Canadian businessman

Carl Arthur Pollock, OC (1903 – August 16, 1978) was a Canadian businessman. Born in Kitchener, Ontario, graduated from the University of Toronto in electrical engineering. A scholarship from the Massey Foundation financed two years at Oxford University, England. At university he showed exceptional talent in track and rowing.

He taught for a short time at the University of Toronto, but his father's illness led him to choose a career in business and industry at the Kitchener electronics firm his father founded in 1907, Electrohome. Pollock joined the firm in 1930, was president from 1951 to 1972, and oversaw the most successful years of Electrohome's history. During the decades to follow, Electrohome produced many different consumer products, including furniture, electric motors, small appliances, and most importantly, radios and televisions. By 1965, Electrohome products were being sold in 23 countries. Total sales in 1968 were $44.5 million. By end of the decade, Electrohome was the second largest employer in the Kitchener-Waterloo area, and colour television was the company's largest single product line. In fact, Electrohome engineered, designed, and manufactured the only Canadian colour television receiver.

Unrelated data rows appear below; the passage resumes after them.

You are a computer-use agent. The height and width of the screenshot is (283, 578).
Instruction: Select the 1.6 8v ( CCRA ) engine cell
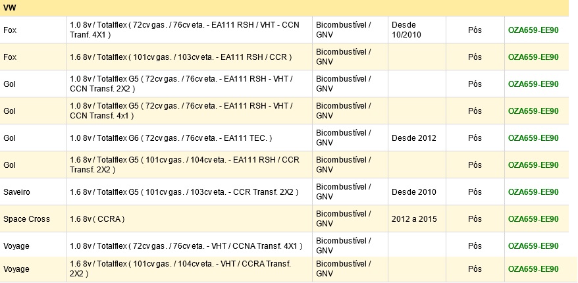(x=189, y=219)
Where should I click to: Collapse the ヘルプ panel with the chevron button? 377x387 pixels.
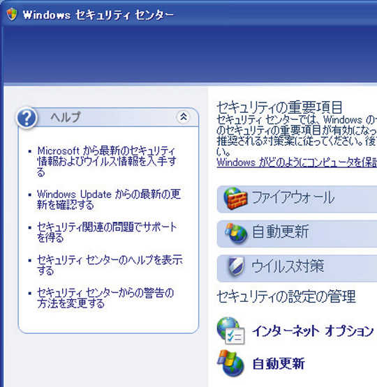(184, 116)
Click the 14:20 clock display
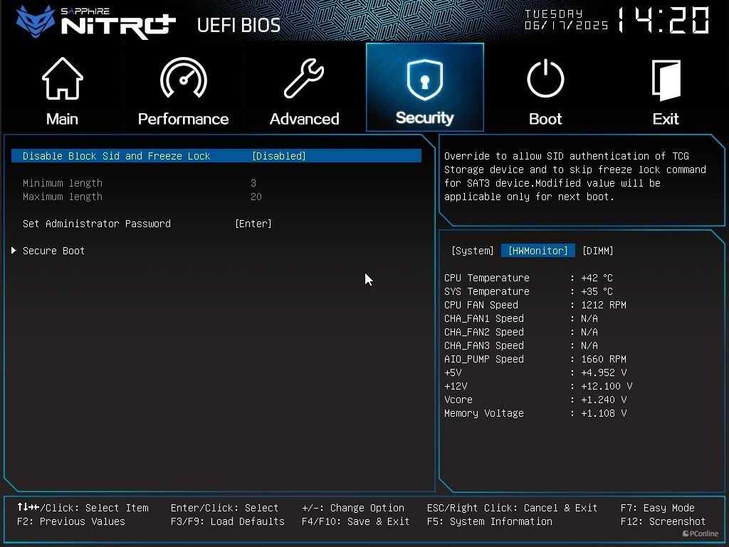729x547 pixels. pyautogui.click(x=664, y=21)
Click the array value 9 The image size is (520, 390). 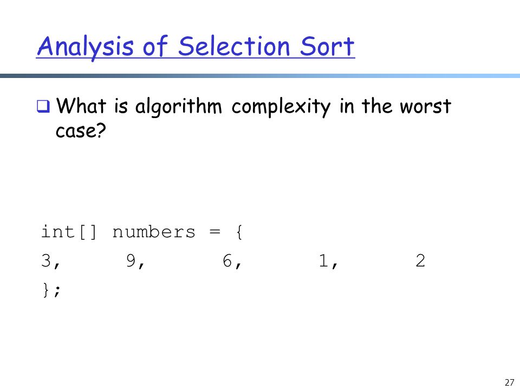[x=131, y=261]
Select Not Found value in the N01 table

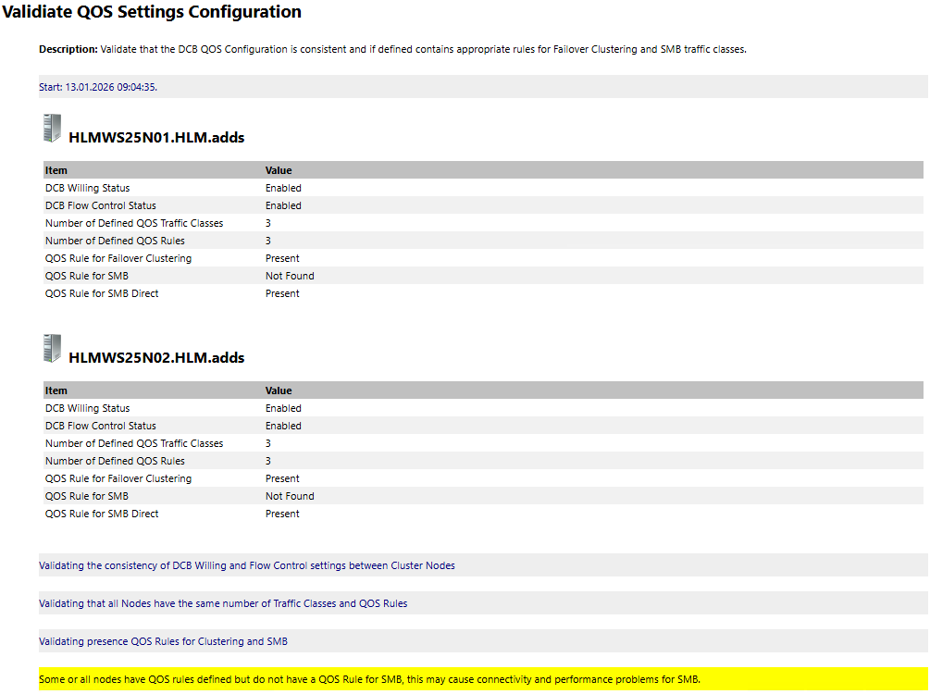coord(290,276)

He was also the founder of several media outlets in Kitchener, including CKKW, CFCA and CKCO.

Pollock was a member of the National Design Council and in 1963 he became president of the Canadian Manufacturers' Association. He was convinced that Canadian technology and industry would take no second place. His own firm led in introducing several firsts in the electronics field.

In 1975, he was made an Officer of the Order of Canada "for his many services to industry, particularly in the field of electronics and for a variety of community activities." He was a founder of the University of Waterloo, chairperson of the board of governors for eleven years and chancellor from 1975 to 1978. He was a founder of the Stratford Festival of Canada and supported musical groups, including the Kitchener-Waterloo Symphony Orchestra.

His son John A. Pollock took over the role of 3rd generation president of Electrohome in 1972, and led the company into a number of different electronics businesses, primarily industrial. The most successful products during this period was a line of data, video, and graphics projectors. Electrohome eventually was dissolved in an orderly wind down in late 2008.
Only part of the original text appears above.